食の力と連想ゲーム

食の力と連想ゲーム
セロリをじーっと見ていてわかることなんて、せいぜい、茎にスジがたくさんあることくらい。どんな栄養があるのかなんて、食べてみたところでわかりっこありません。でも、毎日家族にごはんを食べさせる者として、栄養のことくらいちゃんとわかっておかなくちゃと、食育の勉強をしてみたわけですが・・・難しい栄養素の名前なんか、覚えたそばから忘れてしまうのです。そこでわたしは、最低限頭に入れておきたいことは、ある光景を思い浮かべながら覚えることにしました。
食材の力を“連想”する
たとえば青魚。青魚は、食べると血液をサラサラにしてくれるのですが、その理由は「青魚に多く含まれる不飽和脂肪酸のDHAやEPAが、悪玉コレステロールや中性脂肪を減らす」から。でも、理屈で考えるより、魚が波の間をサラサラと泳いでいる光景をイメージする方が、覚えやすい。青魚がすがすがしく泳ぐ力が、そのままわたしの血に活きてくるようで、食べていても気分がいいものです。
食材の力を“連想”する
他にも、根菜を食べると体があたたまるのは、ふかふかの土の布団で野菜が温められてきたから。海藻が便秘に効くのは、海藻のモップが腸の汚れをゴシゴシこすりとってくれるから。梅干しに強い抗菌・殺菌作用があるのは、すっぱいものを食べると口がすぼむように、体の中の菌がすぼんで小さくなるから。オクラや里芋が免疫力を高めるのは、ヌルヌル成分が胃腸の粘膜を強化して、ウイルスが滑ってはじかれるから。などなど、もはや連想ゲームの世界です。

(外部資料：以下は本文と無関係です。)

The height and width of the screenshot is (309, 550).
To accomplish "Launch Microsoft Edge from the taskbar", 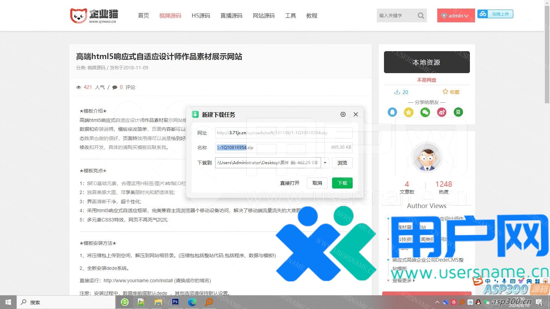I will pyautogui.click(x=192, y=302).
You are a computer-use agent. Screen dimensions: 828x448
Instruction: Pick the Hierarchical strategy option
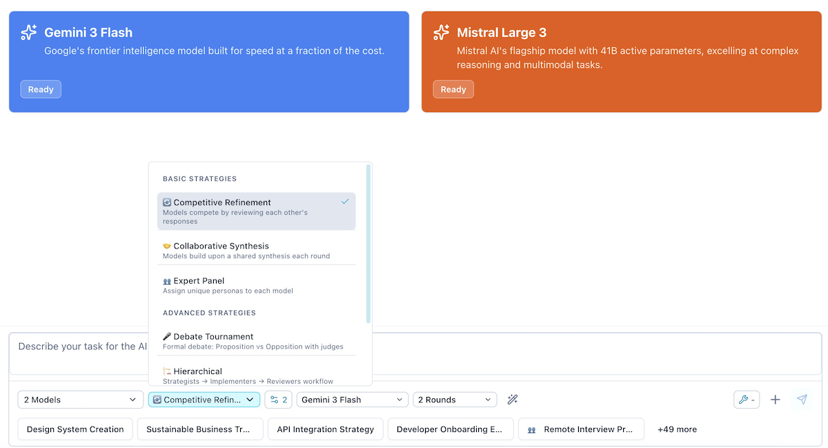[257, 375]
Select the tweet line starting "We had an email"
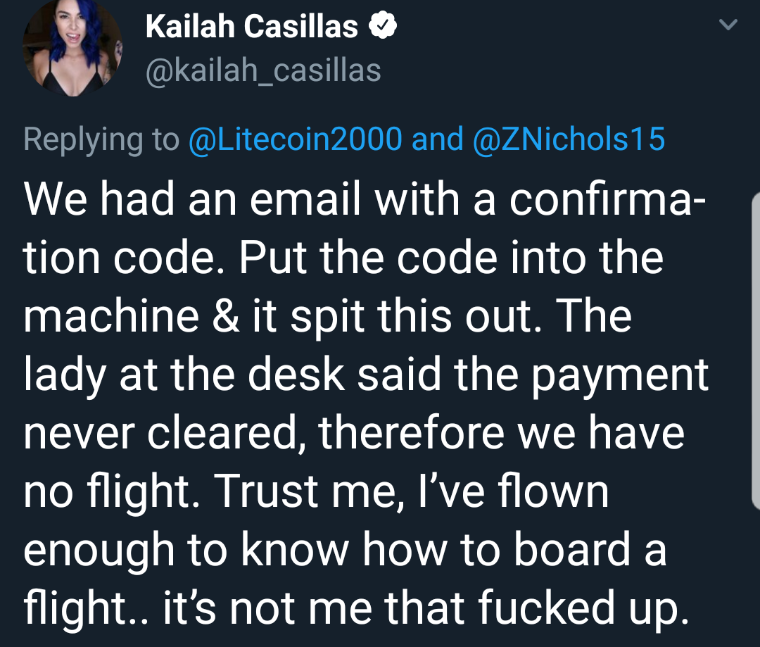The image size is (760, 647). click(x=364, y=199)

テストで丸はもらえないかもしれませんが、こうした光景を思い浮かべることで、食材選びや、献立を考えるときの楽しみが増えるんです。また、「栄養があるから食べなきゃいけない」という義務感ではなく、「食べると食材の力を体に活かせる」という前向きな思考にもなれます。そして、この“連想ゲーム”は、子どもたちにもよく効きます。頭ごなしの「食べなさい!」は、言う方も言われる方も嫌な気分になりますが、食材の力を物語として伝えると、子どもたちも「それなら食べた方が良さそうだ」と、納得して食べてくれます。
気持ちから健康に
最近、ヨガを始めたのですが、ポーズや動きがまだまだ様にならない中、嬉しい気付きがありました。体を動かすときに、動かしたい部分に意識を送ると、限界だと思っていた以上に体が動いてくれるのです。数センチ先に手が伸びたり、足が上がったり。意識が届いて体が反応した瞬間は、なんとも言えない気持ちよさです。

それと同じことが、食べることにも言えるような気がします。病は気からと言いますが、健康もまた、気から。「プラシーボ効果」といって、薬の効能そのものより、それを期待する気持ちの方が、体に良い働きをもたらす、という研究結果もあるようですが、日頃の食生活の中でも、食べものが体の中でどう働くのかを意識しながら食べると、じわじわと効いてくる感じがします。食事のチャンスは、1日3回やってきます。空腹を満たすためだけに食料をお腹に入れるなんて、もったいない。少しでもプラスのイメージを想像しながら、気持ちから健康になれる食事を積み重ねたいものです。